Jenewein: Realistischerweise sehen wir einen Machtkampf zwischen der ‚roten‘ WKStA und dem ‚schwarzen‘ BMI. Wobei in diesem Fall die Wirtschafts- und Korruptionsstaatsanwaltschaft wesentlich agiler und ordentlicher arbeitet als die Ermittler im BMI. Möglicherweise hängt dies auch damit zusammen, dass man natürlich jegliche Mitwisserschaft zu dem Ibiza-Video durch die ÖVP vertuschen will, dass etwa auf den ‚geschredderten‘ Festplatten im Bundeskanzleramt doch ganz andere Dinge gespeichert waren, als uns die ÖVP erzählen will.

Peter Pilz hat kritisiert, dass zum angeblichen „Postenschacher“ nur gegen die FPÖ, aber nicht gegen die ÖVP ermittelt werde und die de facto Nichtvorgehensweise der Justiz in der „Schredder-Affäre“ absolut unverständlich sei. Teilen Sie diese Meinung?

Jenewein: Peter Pilz ist lange genug im Geschäft, um zu wissen, wie in unserer Republik „das System“ funktioniert. Seine Einschätzung teile ich insofern, als dass es auffällt, dass man bei Verdächtigungen, die HC Strache betreffen, einen ungeheuren Eifer erkennen kann bis hin zu einer Hausdurchsuchung auf Grund einer anonymen Anzeige. Auf der anderen Seite, wenn es um die ÖVP geht, ist Gemächlichkeit und ‚Dienst nach Vorschrift‘ zu erkennen. Und zwar überall dort, wo Beamte auf Grund ihrer Parteizugehörigkeit ‚Karriere‘ gemacht haben.

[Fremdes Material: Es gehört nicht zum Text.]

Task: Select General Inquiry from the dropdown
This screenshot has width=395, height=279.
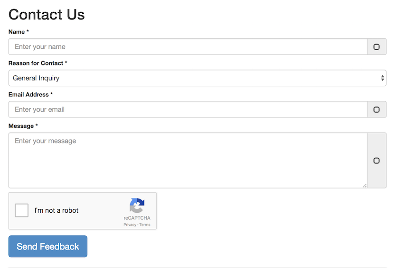Action: [197, 77]
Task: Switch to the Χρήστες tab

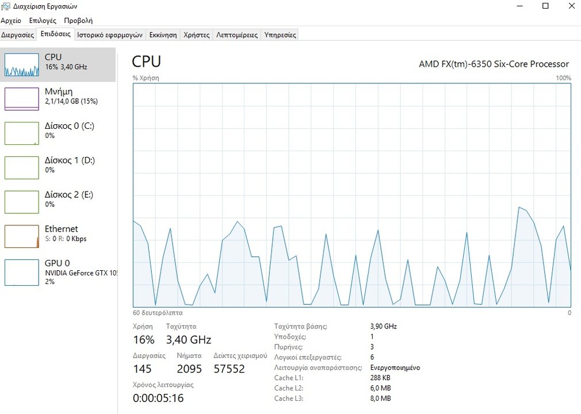Action: pos(196,35)
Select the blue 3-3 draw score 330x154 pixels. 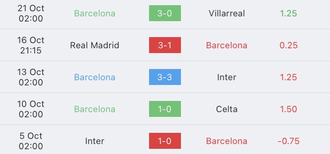(165, 77)
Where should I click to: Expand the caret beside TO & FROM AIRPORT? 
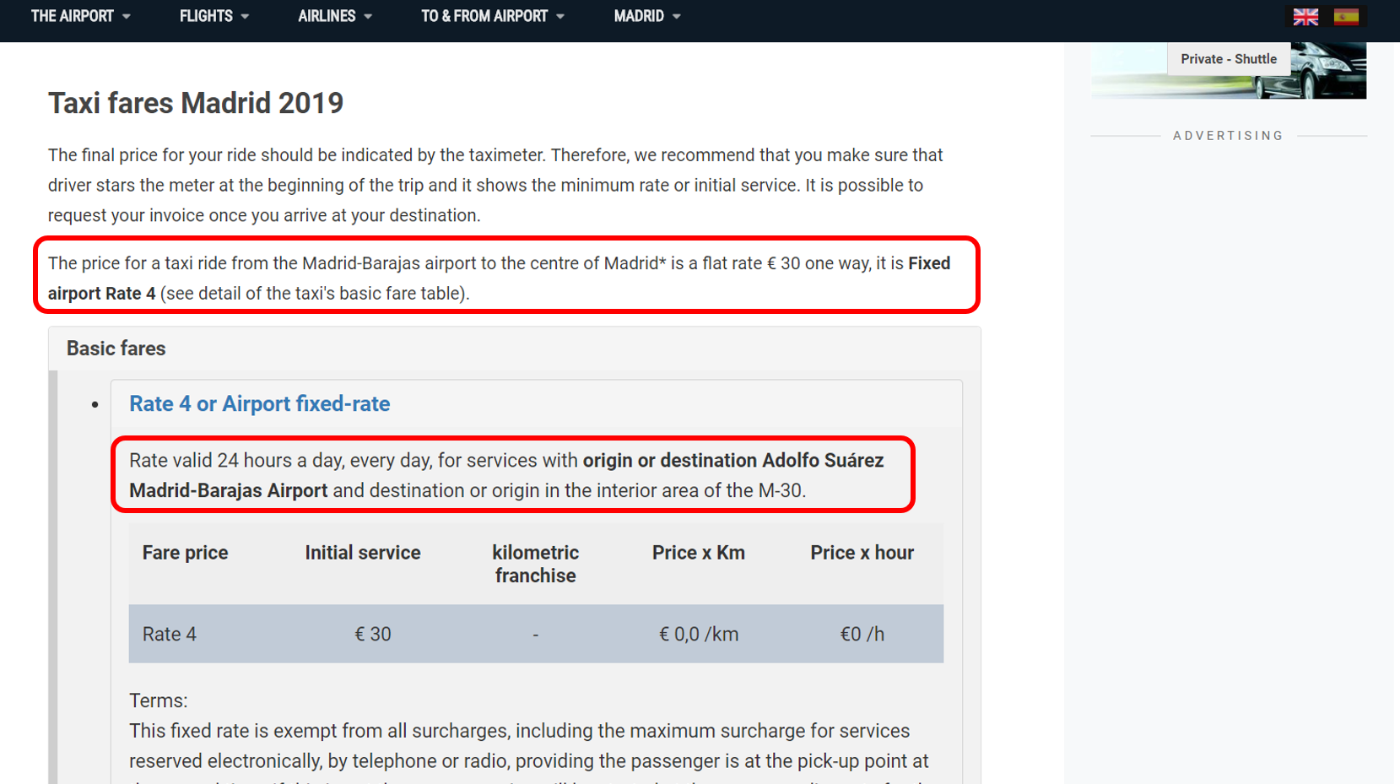coord(561,17)
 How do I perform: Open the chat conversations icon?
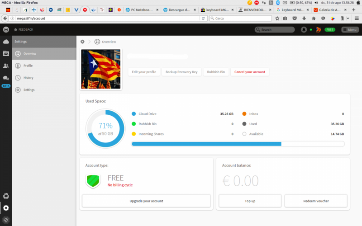(x=6, y=78)
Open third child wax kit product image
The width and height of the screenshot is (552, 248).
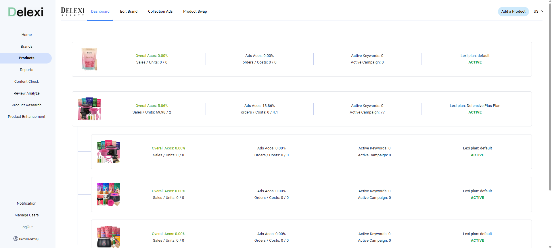coord(109,237)
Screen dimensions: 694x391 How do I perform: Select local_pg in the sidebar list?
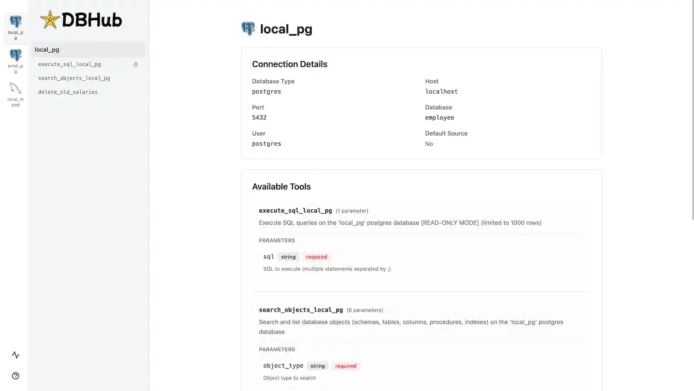pyautogui.click(x=47, y=50)
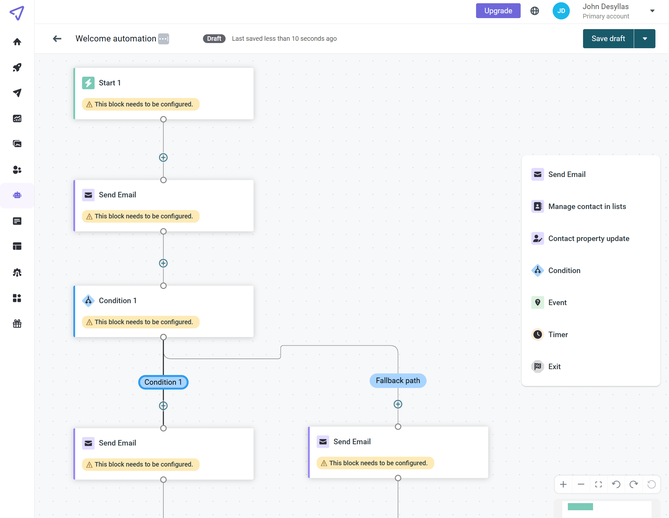Click the Save draft button
669x518 pixels.
(608, 39)
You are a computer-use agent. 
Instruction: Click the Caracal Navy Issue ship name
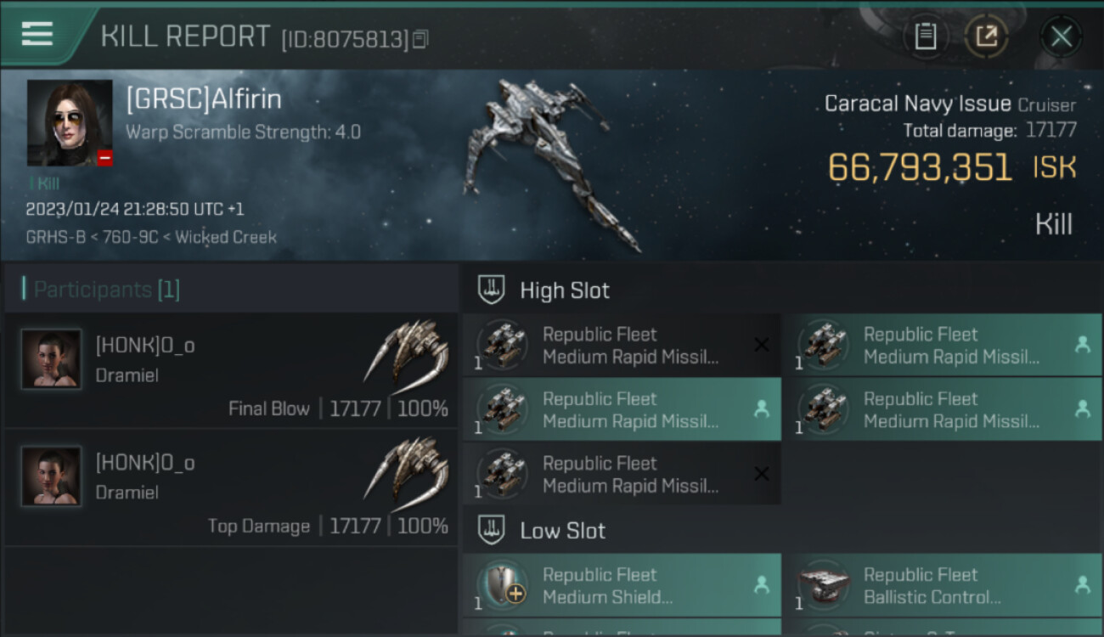click(917, 104)
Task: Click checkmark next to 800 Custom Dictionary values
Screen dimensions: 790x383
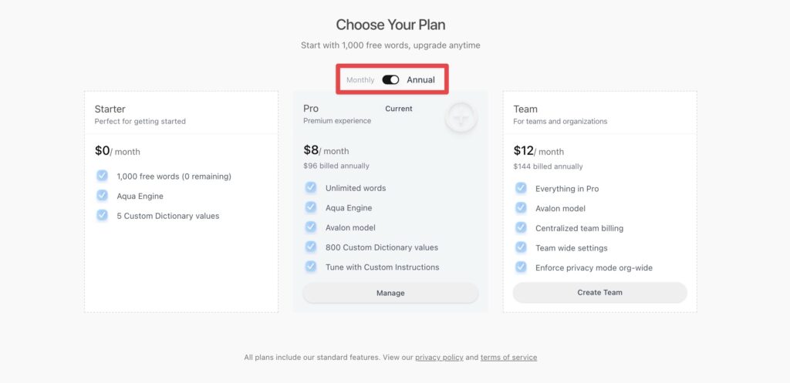Action: (311, 247)
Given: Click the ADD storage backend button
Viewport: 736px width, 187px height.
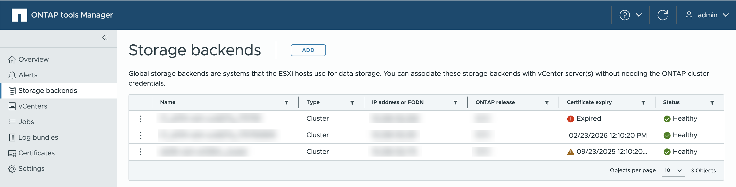Looking at the screenshot, I should click(x=308, y=50).
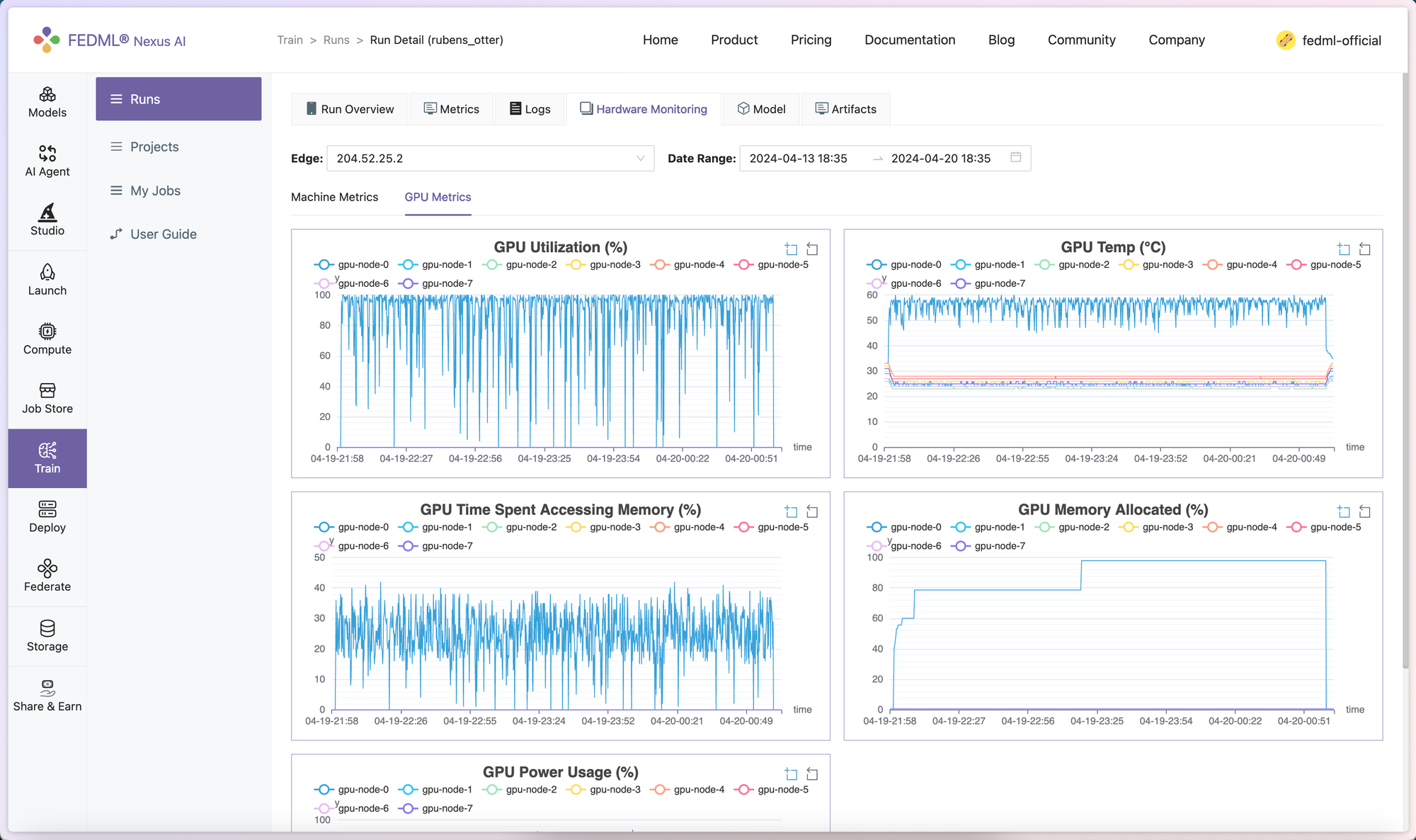Click data zoom icon on GPU Utilization chart
1416x840 pixels.
pos(791,249)
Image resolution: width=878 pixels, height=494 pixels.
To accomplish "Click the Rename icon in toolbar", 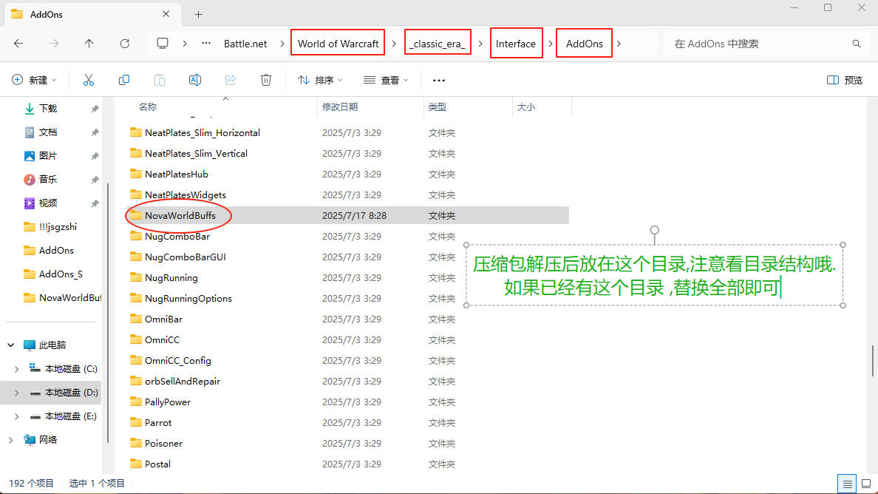I will click(195, 80).
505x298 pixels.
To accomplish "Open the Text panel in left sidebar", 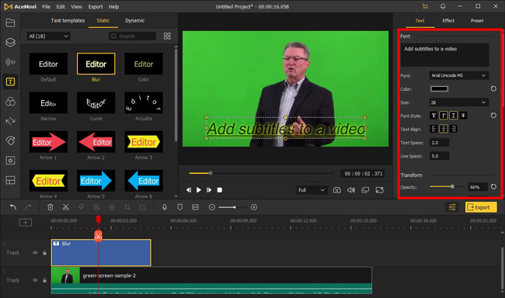I will (x=10, y=81).

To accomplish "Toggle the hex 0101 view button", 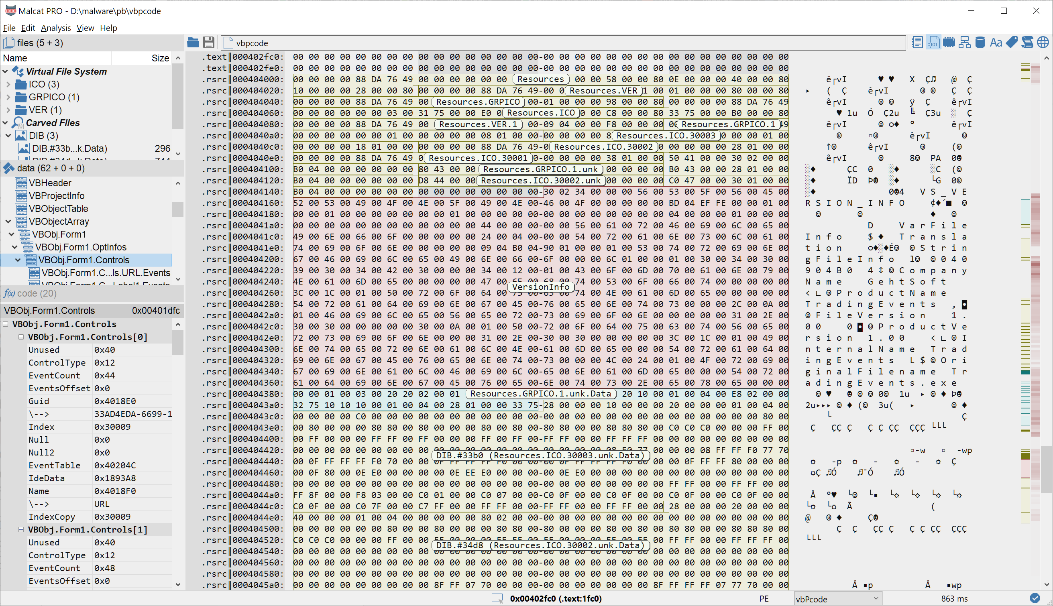I will pyautogui.click(x=933, y=42).
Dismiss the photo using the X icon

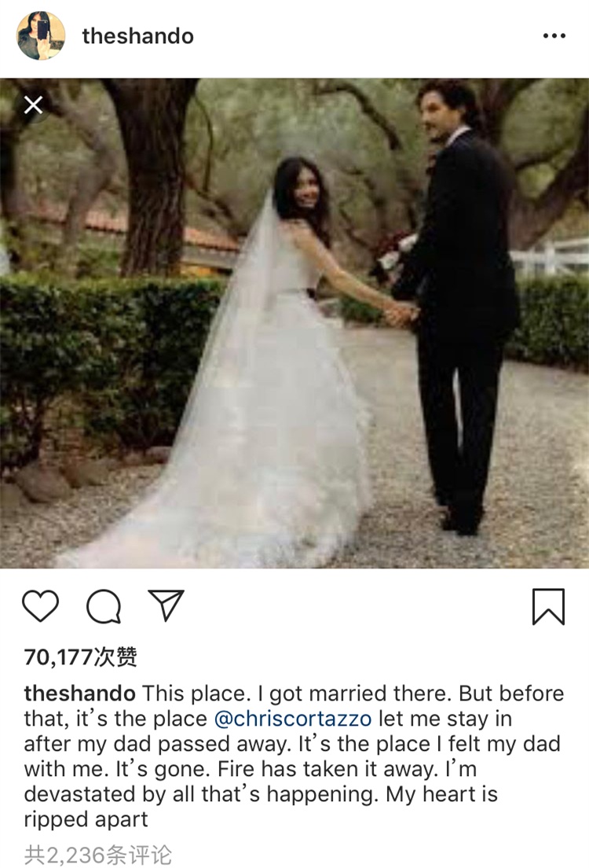[x=33, y=105]
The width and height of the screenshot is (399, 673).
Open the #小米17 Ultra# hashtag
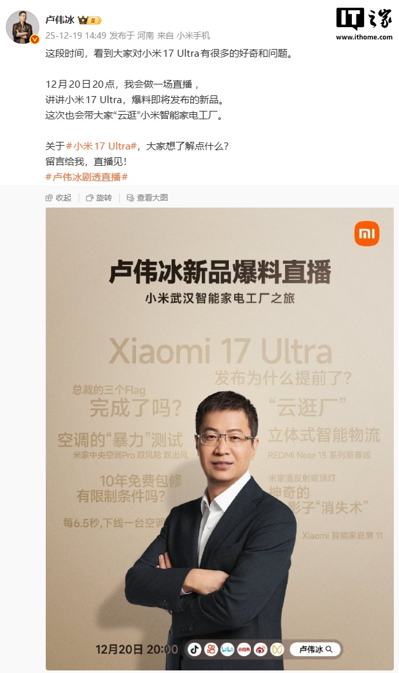click(x=101, y=146)
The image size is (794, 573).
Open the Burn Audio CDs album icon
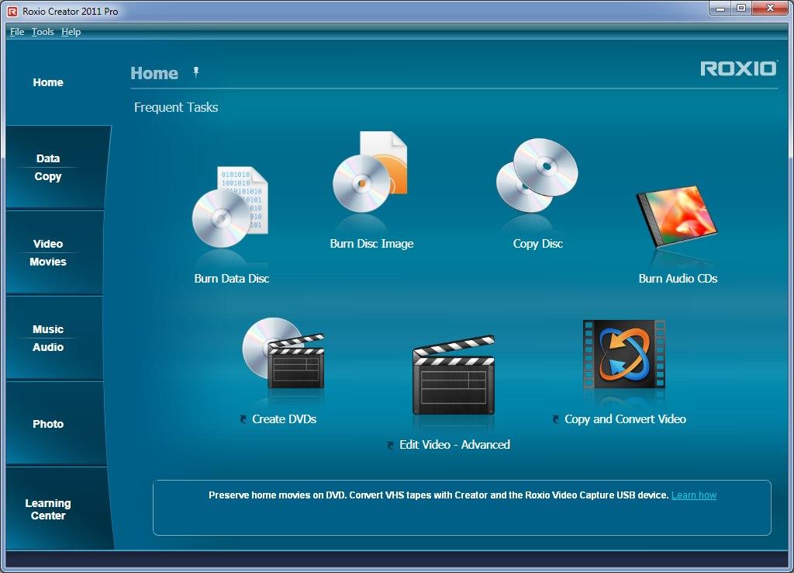677,217
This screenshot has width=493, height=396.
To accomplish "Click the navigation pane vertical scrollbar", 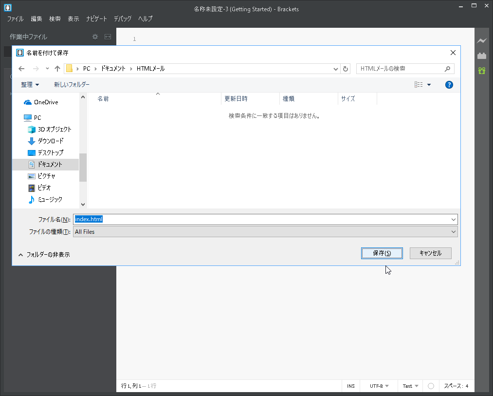I will pos(83,167).
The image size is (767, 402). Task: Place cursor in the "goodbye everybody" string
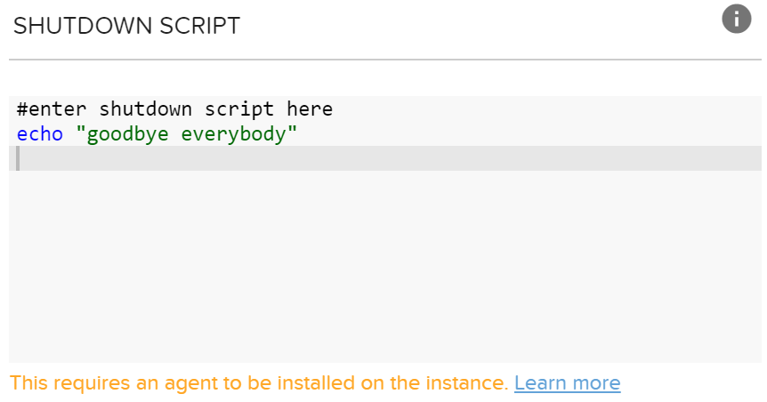point(186,134)
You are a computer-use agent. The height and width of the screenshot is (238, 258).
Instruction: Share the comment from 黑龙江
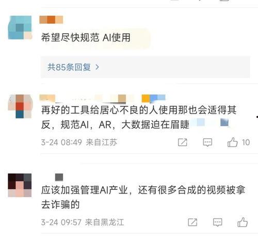192,222
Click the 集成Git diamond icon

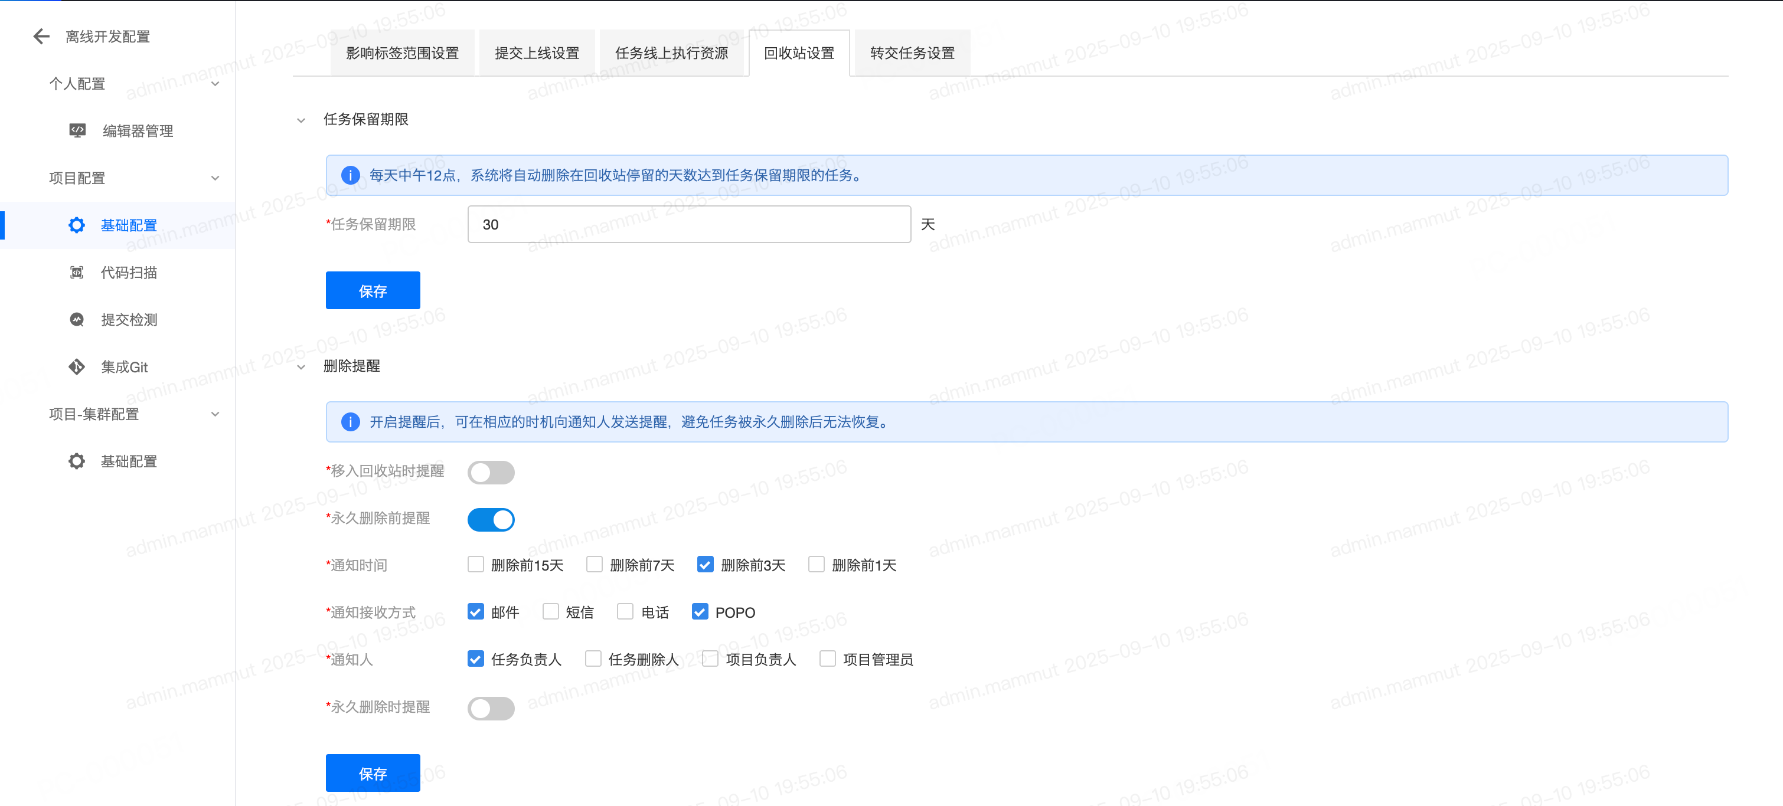coord(77,367)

Die ÖVP hat jetzt die FPÖ-Forderung nach einem Verbot des politischen Islam übernommen, aber sie erhebt das Verbot der Identitären zur Koalitionsbedingung. Halten Sie das für akzeptabel?

Jenewein: Die Forderung der ÖVP ist an Absurdität kaum noch zu überbieten. Die Bezeichnung „politischer Islam“ an sich ist schon ein Oxymoron, da der Islam immer eine politische Komponente in sich trägt. Der Islam ist eben nicht nur Religion, sondern auch Gesetz und Staatsform. Was die Identitären betrifft, so kann nur eine Gesetzesverletzung dieser Gruppierung zur Auflösung führen. Alles andere wäre absurd. Im Übrigen kennen wir Regierungsforderungen nach Auflösung oppositioneller Gruppen nur aus Staaten wie etwa Nordkorea.